Tenendolo saldamente, si girò e vide Joseph che sollevava il ragazzo più alto per il bavero, tirandolo su dal canale di scolo.
«Anche tu, raggio di sole», disse allegro.
Lei espirò rumorosamente. «Riportiamo questi due teppisti al furgone, poi…».
Non fece in tempo a finire che sentì un grugnito e, quando si voltò, vide Joseph rovesciare il ragazzo in una strana posizione che gli bloccava le braccia tese, immobilizzandolo del tutto.
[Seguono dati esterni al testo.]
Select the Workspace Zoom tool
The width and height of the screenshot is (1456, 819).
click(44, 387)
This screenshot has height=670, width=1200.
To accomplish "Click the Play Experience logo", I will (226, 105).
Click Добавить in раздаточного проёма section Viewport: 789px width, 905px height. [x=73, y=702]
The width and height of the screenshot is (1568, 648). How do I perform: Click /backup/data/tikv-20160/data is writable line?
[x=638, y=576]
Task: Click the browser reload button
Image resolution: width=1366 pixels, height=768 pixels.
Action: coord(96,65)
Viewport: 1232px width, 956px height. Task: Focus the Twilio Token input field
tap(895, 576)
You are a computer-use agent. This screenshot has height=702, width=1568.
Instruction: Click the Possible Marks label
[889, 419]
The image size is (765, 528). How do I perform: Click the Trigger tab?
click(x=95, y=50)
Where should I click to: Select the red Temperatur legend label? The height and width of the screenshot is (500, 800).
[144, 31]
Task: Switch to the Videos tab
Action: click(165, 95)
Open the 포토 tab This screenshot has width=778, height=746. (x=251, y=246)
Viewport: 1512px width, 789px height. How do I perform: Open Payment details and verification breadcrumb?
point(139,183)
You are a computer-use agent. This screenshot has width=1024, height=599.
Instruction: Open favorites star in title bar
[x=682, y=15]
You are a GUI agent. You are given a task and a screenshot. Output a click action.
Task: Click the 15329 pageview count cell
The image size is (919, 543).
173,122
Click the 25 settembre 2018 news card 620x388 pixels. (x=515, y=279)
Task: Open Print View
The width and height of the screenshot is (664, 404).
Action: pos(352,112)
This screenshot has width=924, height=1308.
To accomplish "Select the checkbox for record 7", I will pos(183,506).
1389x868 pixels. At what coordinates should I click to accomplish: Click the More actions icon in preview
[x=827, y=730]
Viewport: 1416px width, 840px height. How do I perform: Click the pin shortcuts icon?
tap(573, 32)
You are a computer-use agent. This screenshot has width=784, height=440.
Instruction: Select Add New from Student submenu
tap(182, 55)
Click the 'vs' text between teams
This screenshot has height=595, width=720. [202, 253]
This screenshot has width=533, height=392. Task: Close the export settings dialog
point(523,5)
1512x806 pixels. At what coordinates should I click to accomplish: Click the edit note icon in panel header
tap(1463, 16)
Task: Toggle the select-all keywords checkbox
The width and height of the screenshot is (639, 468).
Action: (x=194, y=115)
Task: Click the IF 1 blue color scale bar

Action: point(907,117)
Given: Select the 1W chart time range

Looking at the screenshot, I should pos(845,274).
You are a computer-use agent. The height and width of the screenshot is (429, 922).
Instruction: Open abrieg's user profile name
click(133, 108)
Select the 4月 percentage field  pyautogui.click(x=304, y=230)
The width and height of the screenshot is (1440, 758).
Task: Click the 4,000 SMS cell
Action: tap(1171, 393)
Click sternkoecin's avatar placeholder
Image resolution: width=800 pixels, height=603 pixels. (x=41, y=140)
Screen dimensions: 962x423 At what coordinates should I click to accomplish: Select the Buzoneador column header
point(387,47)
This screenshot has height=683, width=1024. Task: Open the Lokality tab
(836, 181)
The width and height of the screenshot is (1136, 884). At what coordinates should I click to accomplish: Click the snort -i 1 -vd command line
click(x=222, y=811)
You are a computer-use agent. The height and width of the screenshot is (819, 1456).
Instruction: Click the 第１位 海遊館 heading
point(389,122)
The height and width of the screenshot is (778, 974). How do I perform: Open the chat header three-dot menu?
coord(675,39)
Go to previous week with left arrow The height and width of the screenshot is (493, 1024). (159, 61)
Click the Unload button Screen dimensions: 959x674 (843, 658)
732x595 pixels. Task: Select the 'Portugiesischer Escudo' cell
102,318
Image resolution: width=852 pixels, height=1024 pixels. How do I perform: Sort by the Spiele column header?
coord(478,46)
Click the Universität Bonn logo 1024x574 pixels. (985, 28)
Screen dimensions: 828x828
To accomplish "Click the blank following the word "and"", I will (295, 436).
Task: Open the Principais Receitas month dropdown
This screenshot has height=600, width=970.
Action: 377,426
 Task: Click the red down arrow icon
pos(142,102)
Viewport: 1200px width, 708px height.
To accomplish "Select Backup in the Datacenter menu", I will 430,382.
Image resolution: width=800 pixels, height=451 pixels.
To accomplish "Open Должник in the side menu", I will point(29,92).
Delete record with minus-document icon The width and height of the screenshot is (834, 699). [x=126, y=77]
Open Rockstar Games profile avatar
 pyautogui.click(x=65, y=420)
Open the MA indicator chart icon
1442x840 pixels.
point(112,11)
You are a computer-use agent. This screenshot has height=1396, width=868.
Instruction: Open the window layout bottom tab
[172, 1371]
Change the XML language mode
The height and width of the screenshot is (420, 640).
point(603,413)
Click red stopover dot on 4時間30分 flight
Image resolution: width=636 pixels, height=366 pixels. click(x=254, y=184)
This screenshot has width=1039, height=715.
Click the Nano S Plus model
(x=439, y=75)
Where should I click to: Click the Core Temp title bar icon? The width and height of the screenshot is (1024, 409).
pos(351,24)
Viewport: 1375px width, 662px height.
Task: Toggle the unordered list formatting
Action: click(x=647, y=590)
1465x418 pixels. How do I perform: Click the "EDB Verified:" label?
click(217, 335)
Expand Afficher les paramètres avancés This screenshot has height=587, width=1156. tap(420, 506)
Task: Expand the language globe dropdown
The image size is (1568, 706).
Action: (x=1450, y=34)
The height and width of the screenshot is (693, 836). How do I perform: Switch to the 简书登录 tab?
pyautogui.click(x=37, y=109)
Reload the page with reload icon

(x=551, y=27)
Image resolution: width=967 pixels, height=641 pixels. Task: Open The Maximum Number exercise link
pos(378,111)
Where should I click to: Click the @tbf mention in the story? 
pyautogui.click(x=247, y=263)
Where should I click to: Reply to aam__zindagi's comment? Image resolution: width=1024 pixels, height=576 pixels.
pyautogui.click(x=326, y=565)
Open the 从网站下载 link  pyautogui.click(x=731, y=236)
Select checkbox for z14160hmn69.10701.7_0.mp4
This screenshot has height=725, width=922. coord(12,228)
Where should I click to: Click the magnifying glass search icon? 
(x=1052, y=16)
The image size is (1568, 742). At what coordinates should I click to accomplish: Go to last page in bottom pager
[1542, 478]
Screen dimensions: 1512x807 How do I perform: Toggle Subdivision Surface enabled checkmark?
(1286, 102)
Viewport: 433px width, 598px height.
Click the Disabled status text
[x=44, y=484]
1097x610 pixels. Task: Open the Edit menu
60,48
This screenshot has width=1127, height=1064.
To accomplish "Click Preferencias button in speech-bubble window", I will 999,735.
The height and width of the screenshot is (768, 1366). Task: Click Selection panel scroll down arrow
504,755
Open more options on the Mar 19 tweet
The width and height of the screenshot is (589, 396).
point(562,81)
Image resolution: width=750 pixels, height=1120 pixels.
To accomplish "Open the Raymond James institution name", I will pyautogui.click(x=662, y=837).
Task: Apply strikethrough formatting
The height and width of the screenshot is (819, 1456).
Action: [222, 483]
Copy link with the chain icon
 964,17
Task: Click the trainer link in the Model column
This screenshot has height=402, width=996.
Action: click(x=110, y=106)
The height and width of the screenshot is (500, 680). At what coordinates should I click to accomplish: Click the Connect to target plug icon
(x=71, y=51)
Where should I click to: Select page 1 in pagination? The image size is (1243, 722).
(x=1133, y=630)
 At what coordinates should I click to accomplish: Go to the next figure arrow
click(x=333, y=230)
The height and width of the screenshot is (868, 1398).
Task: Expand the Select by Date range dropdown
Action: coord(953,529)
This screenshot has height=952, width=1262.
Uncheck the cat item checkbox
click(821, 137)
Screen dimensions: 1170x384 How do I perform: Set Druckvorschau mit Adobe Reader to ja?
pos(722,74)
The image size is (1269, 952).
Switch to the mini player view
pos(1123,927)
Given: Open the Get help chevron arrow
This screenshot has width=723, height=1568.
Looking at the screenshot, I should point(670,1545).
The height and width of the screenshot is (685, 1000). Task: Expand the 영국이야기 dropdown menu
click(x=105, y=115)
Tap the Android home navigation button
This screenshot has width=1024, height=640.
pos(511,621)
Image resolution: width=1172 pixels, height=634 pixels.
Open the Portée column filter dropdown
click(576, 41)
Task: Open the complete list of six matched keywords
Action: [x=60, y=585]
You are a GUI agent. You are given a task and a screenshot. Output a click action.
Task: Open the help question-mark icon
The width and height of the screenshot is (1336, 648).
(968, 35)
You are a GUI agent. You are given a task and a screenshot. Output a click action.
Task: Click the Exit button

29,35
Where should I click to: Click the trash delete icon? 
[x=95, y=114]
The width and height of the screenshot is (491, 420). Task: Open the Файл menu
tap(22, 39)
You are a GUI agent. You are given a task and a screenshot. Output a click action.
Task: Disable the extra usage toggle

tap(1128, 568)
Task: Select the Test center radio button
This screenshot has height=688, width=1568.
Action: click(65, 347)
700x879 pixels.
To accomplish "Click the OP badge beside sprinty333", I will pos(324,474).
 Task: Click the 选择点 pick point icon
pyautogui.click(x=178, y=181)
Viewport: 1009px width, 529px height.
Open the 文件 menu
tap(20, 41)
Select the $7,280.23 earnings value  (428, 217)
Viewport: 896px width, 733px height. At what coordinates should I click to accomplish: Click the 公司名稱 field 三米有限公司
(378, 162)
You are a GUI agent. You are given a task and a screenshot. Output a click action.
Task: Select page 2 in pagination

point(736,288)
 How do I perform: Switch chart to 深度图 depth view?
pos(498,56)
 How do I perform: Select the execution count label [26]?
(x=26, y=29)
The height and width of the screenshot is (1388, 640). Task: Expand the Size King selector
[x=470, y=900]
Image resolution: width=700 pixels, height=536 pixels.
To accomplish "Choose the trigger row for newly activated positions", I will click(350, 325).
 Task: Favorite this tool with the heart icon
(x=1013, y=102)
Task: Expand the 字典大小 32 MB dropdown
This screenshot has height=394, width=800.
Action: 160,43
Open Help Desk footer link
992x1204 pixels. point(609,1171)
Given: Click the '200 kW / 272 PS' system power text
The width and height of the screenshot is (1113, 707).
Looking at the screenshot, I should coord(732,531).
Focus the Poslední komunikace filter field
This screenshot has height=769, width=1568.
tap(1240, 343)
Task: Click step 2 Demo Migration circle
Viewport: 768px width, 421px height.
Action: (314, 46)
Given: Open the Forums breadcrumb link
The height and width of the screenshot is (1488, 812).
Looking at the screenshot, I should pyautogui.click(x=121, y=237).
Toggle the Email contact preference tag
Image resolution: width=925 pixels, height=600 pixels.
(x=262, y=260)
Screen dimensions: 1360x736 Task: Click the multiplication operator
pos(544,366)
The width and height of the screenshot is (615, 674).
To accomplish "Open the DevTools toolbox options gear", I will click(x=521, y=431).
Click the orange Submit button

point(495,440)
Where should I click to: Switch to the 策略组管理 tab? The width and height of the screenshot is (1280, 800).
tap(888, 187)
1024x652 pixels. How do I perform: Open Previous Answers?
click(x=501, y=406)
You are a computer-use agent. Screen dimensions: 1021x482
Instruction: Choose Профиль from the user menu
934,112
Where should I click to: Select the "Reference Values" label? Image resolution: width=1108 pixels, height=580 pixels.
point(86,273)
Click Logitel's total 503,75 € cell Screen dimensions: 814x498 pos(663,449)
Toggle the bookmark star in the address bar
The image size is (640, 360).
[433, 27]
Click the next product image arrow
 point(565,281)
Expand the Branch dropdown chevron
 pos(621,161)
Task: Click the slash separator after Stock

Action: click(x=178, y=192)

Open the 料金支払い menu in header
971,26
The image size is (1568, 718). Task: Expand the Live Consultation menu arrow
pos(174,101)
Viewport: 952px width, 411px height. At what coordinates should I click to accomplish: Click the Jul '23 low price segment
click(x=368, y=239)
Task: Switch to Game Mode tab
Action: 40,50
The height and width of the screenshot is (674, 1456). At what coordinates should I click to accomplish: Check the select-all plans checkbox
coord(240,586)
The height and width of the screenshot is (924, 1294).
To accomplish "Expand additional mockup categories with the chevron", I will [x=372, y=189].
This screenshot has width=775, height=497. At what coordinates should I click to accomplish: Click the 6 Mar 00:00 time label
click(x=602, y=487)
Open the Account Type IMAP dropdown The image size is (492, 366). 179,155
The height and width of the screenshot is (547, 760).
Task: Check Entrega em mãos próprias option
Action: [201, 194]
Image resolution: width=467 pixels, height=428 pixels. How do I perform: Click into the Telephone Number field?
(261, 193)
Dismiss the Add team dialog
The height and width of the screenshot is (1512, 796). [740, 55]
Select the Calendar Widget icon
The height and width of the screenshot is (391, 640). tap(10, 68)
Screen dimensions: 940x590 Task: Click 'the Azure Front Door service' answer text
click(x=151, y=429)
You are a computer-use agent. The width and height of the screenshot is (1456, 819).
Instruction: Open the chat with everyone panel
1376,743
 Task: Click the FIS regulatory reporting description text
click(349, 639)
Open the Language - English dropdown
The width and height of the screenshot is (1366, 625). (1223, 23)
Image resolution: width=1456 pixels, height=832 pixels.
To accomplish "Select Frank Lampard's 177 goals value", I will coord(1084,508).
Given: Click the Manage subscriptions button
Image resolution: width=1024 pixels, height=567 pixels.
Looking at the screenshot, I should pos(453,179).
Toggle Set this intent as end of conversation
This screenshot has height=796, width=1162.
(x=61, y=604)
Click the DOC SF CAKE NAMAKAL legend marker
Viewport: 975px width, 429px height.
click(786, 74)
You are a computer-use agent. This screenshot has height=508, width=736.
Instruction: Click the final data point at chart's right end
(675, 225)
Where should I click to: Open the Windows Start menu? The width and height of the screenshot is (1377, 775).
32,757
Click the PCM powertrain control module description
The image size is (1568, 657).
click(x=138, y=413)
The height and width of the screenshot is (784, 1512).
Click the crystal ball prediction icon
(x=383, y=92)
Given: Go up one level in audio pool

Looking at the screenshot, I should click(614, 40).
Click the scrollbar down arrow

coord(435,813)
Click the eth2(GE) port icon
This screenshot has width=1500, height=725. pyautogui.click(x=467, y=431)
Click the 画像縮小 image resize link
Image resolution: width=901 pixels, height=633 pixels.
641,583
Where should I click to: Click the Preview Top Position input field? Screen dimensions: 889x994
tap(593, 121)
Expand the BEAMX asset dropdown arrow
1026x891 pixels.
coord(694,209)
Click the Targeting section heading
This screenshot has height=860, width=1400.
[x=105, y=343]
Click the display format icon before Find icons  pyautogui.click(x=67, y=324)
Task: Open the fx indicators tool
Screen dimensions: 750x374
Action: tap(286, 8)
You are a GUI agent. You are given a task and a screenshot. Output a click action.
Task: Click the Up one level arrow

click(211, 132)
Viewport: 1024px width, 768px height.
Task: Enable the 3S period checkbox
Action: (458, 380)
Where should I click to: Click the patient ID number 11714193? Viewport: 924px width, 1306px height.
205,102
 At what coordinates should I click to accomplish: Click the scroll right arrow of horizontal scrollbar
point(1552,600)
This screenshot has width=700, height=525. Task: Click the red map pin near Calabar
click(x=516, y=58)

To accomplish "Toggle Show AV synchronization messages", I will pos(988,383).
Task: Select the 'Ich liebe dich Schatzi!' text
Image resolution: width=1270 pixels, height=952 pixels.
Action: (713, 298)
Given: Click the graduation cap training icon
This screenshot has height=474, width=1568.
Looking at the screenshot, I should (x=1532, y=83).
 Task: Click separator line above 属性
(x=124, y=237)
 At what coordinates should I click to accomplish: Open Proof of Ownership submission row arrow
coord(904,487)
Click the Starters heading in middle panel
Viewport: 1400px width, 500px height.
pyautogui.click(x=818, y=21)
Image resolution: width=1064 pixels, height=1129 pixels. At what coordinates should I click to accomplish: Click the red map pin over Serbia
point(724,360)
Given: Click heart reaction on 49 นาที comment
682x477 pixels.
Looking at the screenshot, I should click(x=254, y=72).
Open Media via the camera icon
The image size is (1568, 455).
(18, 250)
Prima che potesse dire qualunque cosa, lo sentì bisbigliare: «Al prossimo movimento in direzione della tasca, ti svegli con entrambe le spalle dislocate e le braccia pronte per il gesso, capito?».
Il ragazzo sgranò gli occhi a dismisura, ma non poté fare altro che gemere.
Con assoluta sorpresa di Nikki, Joseph si mosse alla velocità della luce e trasferì la stretta da una mano all’altra, senza perdere neanche per un microsecondo la presa o ridurre la morsa d’acciaio delle sue dita. Fece poi scivolare la mano libera nella tasca della giacca e la ritrasse, stringendo una lama dall’aria pericolosa.
Nikki rimase a bocca aperta. «Scommetto che quella mossa non l’ha imparata al catechismo!».
Joseph alzò la testa di scatto e, per un istante, a lei non piacque per nulla l’espressione che gli balenò sul volto. Poi, altrettanto rapidamente, questa si trasformò in uno sguardo di rimprovero. «Pensavo che avessimo un patto».
«Scusi, scusi. Era solo un’osservazione! Non ho mai visto insegnare niente di simile alla scuola di addestramento della polizia, e non è neanche il genere di cosa che impari rimettendo a posto gli ubriaconi il venerdì sera».
Joseph rimase in silenzio, poi, spingendo il ragazzo terrorizzato di fronte a sé, si avviò di nuovo lungo il vicolo.
Nikki lo seguì, continuando a chiedersi cosa avesse appena visto. Lei era una dura. Non risparmiava i colpi, e aveva rischiato fin troppo spesso di passare il segno, ma quello era tutto un altro livello. Il punto non era soltanto la mossa poco ortodossa, ma la velocità, non solo quella con cui aveva agito, ma anche quella con cui aveva valutato la situazione.
Senza dubbio, il sergente Joseph Easter aveva molti talenti nascosti. Nikki ricordò lo strano sguardo gelido che le aveva rivolto, e rabbrividì.